### JOB
Quote every line of the entries below word for word, leaving out the pictures.

[Text and item location entries]
──────
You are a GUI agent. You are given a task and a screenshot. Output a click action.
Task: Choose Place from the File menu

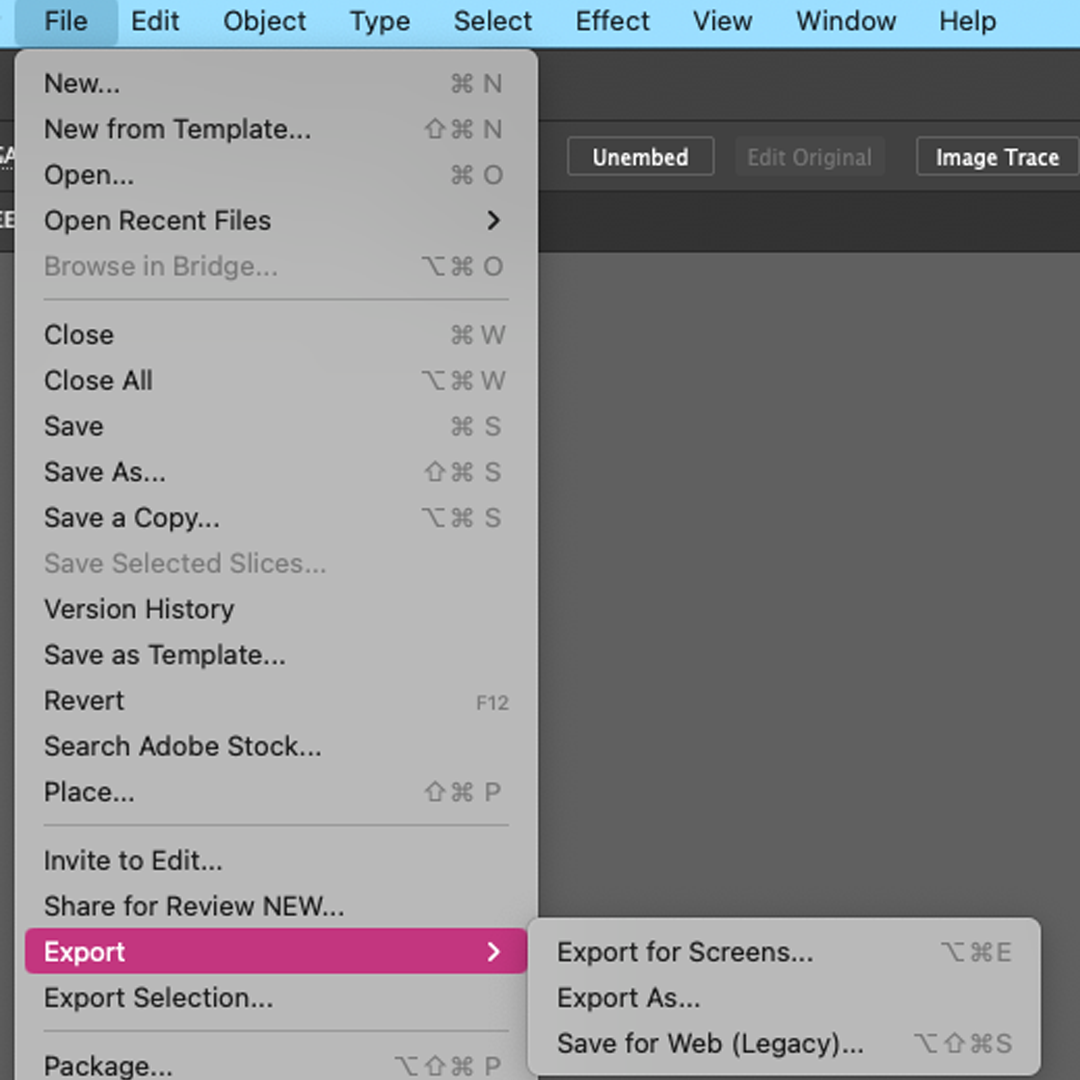point(89,792)
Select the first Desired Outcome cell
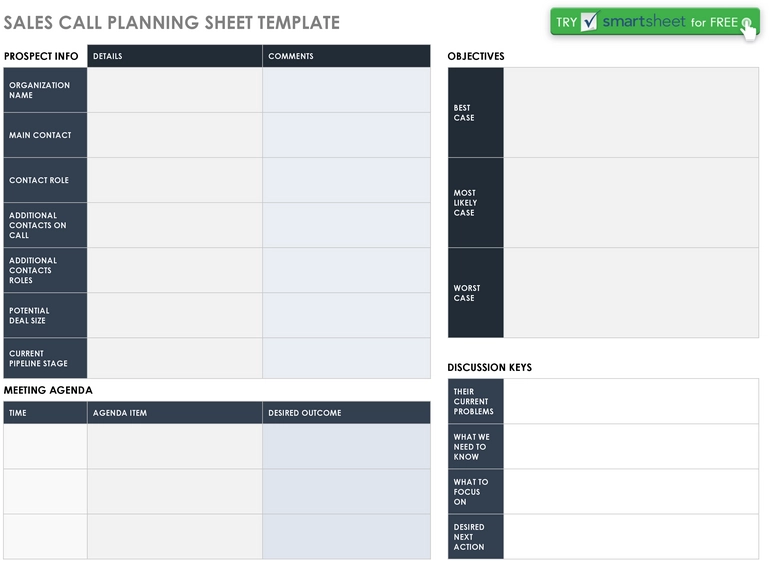This screenshot has width=769, height=561. 347,446
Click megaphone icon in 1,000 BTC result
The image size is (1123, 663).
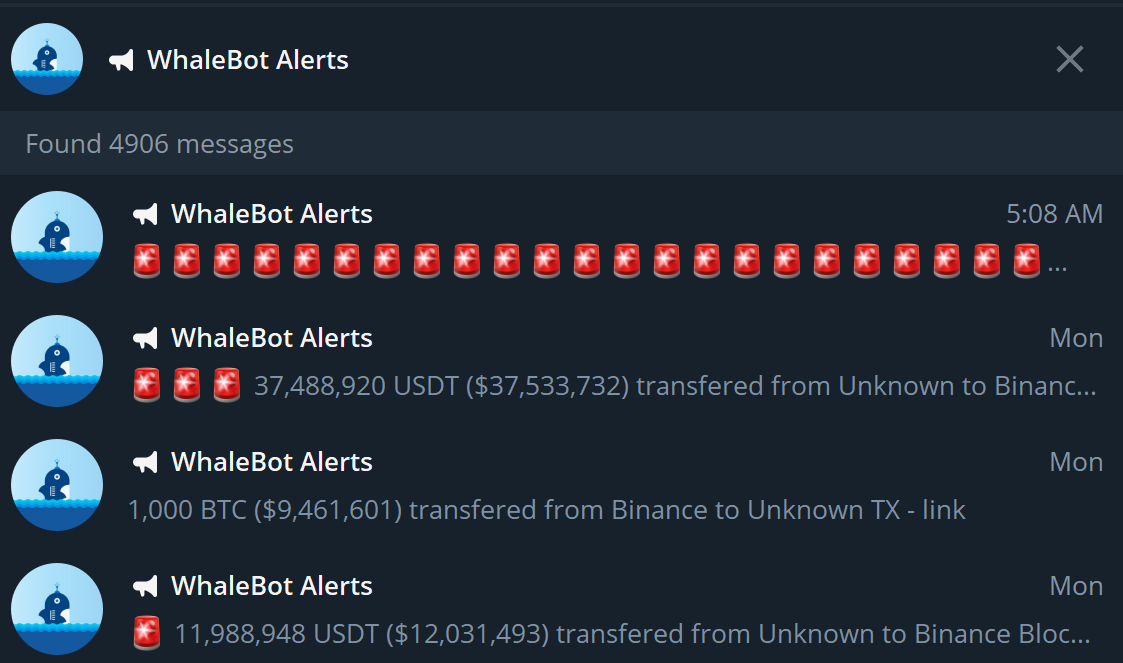[x=146, y=462]
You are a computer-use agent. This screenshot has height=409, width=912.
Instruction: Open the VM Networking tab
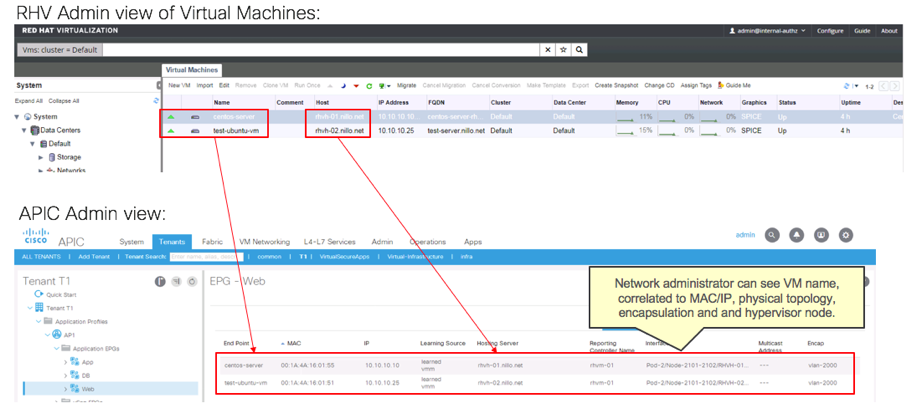(264, 242)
──────
### RESULT OF THE TASK
You are a GUI agent. You are given a task and a screenshot. Output a click action.
Task: Choose Place from the File menu

point(89,792)
Select the first Desired Outcome cell
This screenshot has width=769, height=561. 347,446
Click megaphone icon in 1,000 BTC result
The image size is (1123, 663).
[x=146, y=462]
You are a computer-use agent. This screenshot has height=409, width=912.
Instruction: Open the VM Networking tab
(264, 242)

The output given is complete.